PROBLEM REQUIREMENTS
Only the lines from the one with "You are a computer-use agent. Viewport: 1280px" to the end of the records are wanted, each repeated exactly, both ends included.

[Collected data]
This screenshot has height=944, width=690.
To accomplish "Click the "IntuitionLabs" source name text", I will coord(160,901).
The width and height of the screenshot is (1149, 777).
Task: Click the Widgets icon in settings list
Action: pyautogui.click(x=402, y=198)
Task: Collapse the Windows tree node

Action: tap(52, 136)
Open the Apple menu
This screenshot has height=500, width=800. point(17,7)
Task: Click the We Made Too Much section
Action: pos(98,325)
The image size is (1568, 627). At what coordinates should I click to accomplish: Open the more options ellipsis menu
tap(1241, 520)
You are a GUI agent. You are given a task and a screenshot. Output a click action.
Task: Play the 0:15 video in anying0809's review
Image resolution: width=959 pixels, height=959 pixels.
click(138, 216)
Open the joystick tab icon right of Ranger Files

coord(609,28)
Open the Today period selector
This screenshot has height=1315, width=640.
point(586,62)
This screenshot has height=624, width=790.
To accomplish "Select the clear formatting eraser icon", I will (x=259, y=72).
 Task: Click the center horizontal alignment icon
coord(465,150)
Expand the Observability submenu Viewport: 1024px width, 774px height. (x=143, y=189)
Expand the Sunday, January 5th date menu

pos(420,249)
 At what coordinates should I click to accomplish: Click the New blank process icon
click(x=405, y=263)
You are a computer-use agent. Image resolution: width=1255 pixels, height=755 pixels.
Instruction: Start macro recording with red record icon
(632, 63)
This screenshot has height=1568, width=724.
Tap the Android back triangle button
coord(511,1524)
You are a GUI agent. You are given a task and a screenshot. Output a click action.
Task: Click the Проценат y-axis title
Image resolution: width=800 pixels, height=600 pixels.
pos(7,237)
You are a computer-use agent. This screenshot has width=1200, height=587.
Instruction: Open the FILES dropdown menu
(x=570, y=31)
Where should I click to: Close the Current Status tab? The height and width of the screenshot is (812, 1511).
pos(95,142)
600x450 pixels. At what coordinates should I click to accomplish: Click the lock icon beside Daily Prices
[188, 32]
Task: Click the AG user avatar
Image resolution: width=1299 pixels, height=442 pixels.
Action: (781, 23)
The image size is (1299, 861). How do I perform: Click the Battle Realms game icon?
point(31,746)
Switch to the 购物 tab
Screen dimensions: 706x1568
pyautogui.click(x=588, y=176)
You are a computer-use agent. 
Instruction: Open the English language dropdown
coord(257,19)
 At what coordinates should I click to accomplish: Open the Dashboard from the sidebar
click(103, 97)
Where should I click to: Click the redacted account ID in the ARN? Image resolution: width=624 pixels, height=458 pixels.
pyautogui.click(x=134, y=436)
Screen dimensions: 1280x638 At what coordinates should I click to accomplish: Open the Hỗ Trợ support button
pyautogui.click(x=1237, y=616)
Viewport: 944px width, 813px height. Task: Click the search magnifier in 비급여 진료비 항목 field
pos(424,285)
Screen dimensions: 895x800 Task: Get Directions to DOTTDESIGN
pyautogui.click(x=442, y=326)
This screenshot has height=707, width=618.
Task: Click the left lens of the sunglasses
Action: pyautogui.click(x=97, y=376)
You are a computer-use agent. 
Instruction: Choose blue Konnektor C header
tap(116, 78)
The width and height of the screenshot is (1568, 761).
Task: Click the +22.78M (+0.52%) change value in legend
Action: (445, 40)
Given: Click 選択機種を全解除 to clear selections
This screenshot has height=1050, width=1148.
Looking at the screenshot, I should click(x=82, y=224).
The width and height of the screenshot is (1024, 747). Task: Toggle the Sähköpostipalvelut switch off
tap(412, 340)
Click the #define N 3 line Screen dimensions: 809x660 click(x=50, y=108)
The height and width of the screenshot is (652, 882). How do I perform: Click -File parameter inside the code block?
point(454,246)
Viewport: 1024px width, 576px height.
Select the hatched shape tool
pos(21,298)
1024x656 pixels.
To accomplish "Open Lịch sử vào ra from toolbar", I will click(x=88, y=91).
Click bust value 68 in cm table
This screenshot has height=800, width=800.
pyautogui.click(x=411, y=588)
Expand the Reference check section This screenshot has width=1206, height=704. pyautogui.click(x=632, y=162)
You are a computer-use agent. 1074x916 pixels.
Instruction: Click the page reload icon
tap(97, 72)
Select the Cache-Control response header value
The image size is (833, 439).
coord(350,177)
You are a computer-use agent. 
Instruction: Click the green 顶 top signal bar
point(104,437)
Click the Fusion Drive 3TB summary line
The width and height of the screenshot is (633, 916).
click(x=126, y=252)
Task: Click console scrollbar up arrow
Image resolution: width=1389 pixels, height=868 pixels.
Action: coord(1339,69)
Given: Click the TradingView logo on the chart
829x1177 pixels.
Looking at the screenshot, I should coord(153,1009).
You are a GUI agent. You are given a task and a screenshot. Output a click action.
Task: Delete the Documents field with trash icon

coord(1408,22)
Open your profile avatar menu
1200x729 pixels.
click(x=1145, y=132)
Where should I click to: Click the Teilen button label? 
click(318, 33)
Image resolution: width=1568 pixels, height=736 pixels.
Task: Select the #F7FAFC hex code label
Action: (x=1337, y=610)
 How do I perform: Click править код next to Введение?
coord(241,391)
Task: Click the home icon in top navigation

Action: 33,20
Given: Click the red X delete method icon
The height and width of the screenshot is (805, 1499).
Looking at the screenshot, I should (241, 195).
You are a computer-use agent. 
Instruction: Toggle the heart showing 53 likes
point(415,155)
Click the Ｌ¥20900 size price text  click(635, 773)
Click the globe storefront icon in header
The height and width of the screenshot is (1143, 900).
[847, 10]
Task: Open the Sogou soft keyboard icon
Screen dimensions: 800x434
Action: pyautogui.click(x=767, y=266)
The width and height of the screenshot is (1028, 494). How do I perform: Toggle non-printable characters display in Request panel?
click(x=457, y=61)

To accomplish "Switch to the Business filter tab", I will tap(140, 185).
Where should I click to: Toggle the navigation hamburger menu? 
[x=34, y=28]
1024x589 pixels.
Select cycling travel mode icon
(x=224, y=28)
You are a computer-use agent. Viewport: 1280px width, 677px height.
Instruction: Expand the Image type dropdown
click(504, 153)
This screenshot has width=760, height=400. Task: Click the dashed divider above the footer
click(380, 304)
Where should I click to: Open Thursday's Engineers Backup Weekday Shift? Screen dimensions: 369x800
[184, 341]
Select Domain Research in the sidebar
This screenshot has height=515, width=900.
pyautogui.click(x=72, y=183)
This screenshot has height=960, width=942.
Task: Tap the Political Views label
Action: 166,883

ANSWER BELOW
You are a computer-use agent. Viewport: 1280px width, 677px height.
Instruction: Expand the Image type dropdown
click(504, 153)
This screenshot has width=760, height=400. Task: Click the dashed divider above the footer
click(380, 304)
Where should I click to: Open Thursday's Engineers Backup Weekday Shift? Screen dimensions: 369x800
[184, 341]
Select Domain Research in the sidebar
This screenshot has height=515, width=900.
pyautogui.click(x=72, y=183)
This screenshot has height=960, width=942.
Task: Tap the Political Views label
Action: 166,883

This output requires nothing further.